# [Problem to work on]
Repeat exactly the lines that begin at the one containing "Viewport: 1070px width, 526px" and end at the final line of the records; include no pictures and nothing else.

# [Available data]
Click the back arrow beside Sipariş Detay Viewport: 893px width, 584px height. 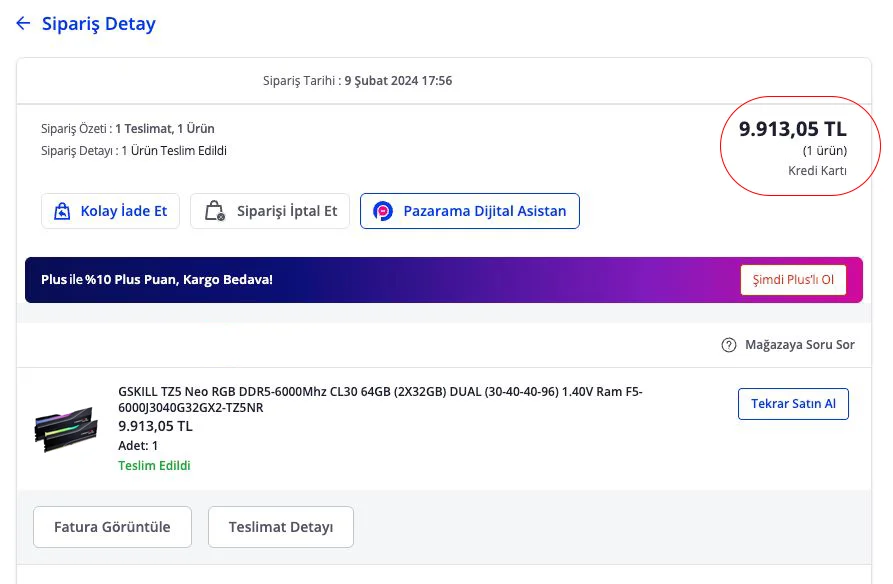tap(23, 23)
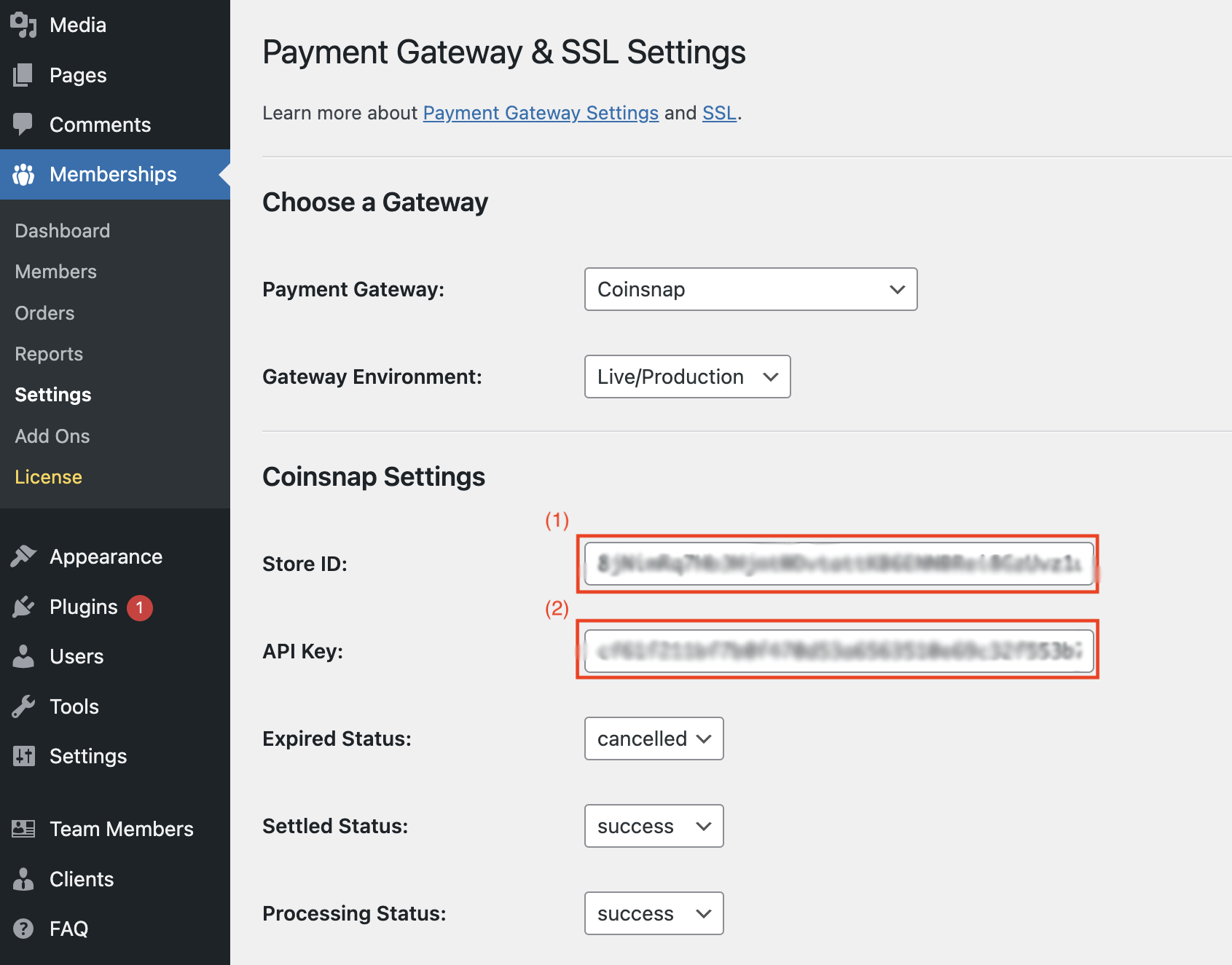Focus the API Key input field
The image size is (1232, 965).
pyautogui.click(x=838, y=651)
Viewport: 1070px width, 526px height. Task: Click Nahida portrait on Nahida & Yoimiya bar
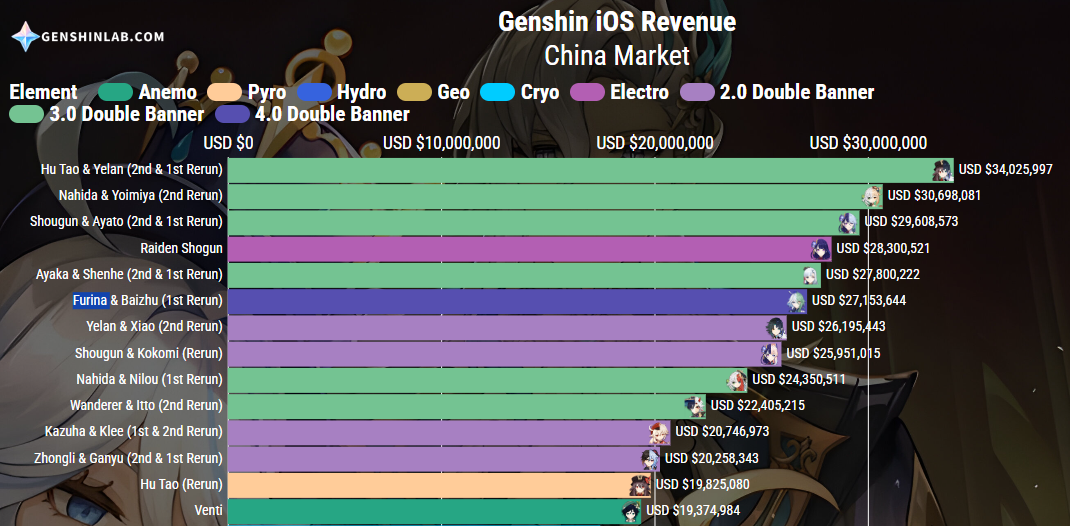click(871, 196)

# [Solution for this task]
Viewport: 1070px width, 526px height. Task: Click Nahida portrait on Nahida & Yoimiya bar
click(871, 196)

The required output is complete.